SCHONUNGEN – Es wäre so schön gewesen: Nach dem aufstieg des TV Unterdürrbach in die Oberliga hätten die Ringer des RSV Schonungen zumindest ein kleines „Derby“ gehabt gegen den Nachbarn aus Thüringen. Doch das fällt nun weg.

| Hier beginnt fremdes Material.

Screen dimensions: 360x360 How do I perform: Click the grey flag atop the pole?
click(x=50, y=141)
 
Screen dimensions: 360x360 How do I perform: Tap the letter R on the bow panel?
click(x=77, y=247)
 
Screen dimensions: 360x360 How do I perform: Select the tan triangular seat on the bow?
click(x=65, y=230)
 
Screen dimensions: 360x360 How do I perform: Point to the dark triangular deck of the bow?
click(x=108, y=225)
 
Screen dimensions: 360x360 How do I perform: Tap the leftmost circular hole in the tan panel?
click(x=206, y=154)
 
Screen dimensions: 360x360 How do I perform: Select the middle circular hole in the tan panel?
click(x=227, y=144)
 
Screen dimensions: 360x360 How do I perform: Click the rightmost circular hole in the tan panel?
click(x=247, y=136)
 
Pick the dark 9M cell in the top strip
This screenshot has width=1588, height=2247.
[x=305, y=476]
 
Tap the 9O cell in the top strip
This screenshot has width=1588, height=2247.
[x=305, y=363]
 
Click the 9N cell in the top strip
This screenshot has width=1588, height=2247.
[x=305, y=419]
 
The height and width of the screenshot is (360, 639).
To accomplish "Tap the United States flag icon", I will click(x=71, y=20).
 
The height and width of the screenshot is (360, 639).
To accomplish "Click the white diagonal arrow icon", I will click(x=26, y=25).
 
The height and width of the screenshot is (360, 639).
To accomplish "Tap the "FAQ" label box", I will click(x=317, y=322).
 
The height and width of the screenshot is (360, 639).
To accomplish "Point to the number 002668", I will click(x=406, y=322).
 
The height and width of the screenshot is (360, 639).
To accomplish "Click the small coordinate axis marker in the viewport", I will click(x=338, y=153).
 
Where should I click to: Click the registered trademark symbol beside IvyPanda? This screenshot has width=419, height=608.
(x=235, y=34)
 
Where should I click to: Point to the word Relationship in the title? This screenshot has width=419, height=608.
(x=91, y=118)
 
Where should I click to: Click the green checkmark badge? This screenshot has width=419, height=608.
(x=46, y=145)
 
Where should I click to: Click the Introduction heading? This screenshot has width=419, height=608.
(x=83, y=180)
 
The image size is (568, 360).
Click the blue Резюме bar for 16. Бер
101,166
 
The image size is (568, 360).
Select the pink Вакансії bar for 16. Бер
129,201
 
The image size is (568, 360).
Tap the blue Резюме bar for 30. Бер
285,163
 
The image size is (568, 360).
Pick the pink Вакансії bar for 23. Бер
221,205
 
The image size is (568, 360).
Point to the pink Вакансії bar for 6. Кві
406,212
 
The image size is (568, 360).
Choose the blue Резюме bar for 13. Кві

Die KG Südthüringen, die Ringermannschaft der Vereine AV Jugendkraft Concordia Zella-Mehlis und des SV Jugendkraft 03 Albrechts, in den letzten Jahren stets der Gegner, zog seine Mannschaft nun aus personellen Gründen der Bayernliga zurück und wird nur eine Etage tiefer antreten. Das Startrecht dort erwirkte die zweite Mannschaft durch den Aufstieg aus der Gruppenoberliga.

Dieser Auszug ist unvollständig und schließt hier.